Peut-être devront-ils supporter ce Bojo trainant dans la boue la Commission et le Parlement européens dans ses discours pour la galerie, mais sachant, tel un David Cameron, jusqu’où aller trop loin pour préserver les intérêts de la City, et des classes dirigeantes et possédantes dont il est issu.

Les caciques du parti conservateur peuvent détester Bojo, ils savent que l’écarter totalement jettera une forte partie de leur électorat dans d’autres bras.

L’un des facteurs que les dirigeants européens devront soigneusement considérer découle des observations des analystes politiques britanniques au lendemain du scrutin. D’une part, la poussée du nationalisme, d’un sentiment national qui se traduit, au Royaume-Uni, par un effritement du sentiment d’appartenance à une nation britannique au profit d’un sentiment identitaire purement anglais (d’une part, c’est surtout l’Angleterre qui a voté majoritairement pour le Brexit, mais ailleurs, ces électeurs se définissent de plus en plus « anglais » et non plus « britanniques »).
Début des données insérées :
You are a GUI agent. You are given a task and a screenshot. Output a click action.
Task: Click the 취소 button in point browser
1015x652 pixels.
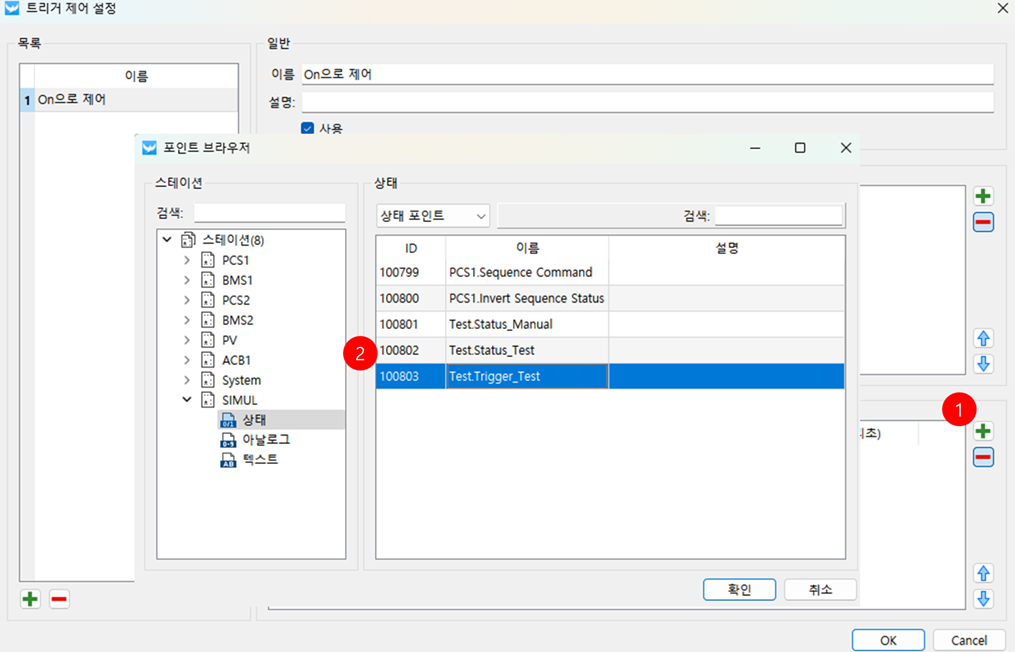(820, 589)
D’autre part, sans qu’on puisse vraiment parler d’inconséquence, de sous-information crasse, il s’est trouvé que 7 électeurs pour la sortie sur 10 n’ont pas vraiment eu l’impression que leur vote revêtait une grande importance (contre le quart seulement des votants pour le maintien). Ce soit qu’ils aient estimé que leur camp ne l’emporterait pas (ce n’est qu’en dernière semaine que les sondages ont indiqué un réel risque de sortie de l’Union), soit qu’ils n’ont pas mesuré l’ampleur des répercussions.

Pourtant, la participation a été particulièrement forte (et aurait pu l’être davantage si des inondations n’avaient pas dissuadé de se rendre aux urnes, dans certaines contrées). Cela implique que des électrices, des électeurs peuvent tenir très faiblement compte des discours, des informations, débats, &c., et se laisser guider soit par de fortes convictions (nationalistes ou xéno-nationalistes), soit par une sorte d’impulsion, un vague sentiment…

Les outrances du camp Leave n’ont pas vraiment effarouché son électorat, les exagérations alarmistes du Remain ont en revanche été prises pour telles (il n’y a pas eu qu’Emmanuel Macron à comparer l’importance d’un Royaume-Uni hors-UE à celle de Guernesey), qu’elles soient tolérées par ses partisans ou qu’elles aient eu l’effet inverse : une désaffection poussant dans le camp du Leave.

La crédibilité des argumentaires pour ou contre la sortie, qu’elles émanent de personnages politiques ou d’experts, a été prise à la légère par une large fraction d’un électorat s’impliquant finalement assez peu par son vote. Ce qui s’est produit au Royaume-Uni peut se reproduire dans d’autres pays…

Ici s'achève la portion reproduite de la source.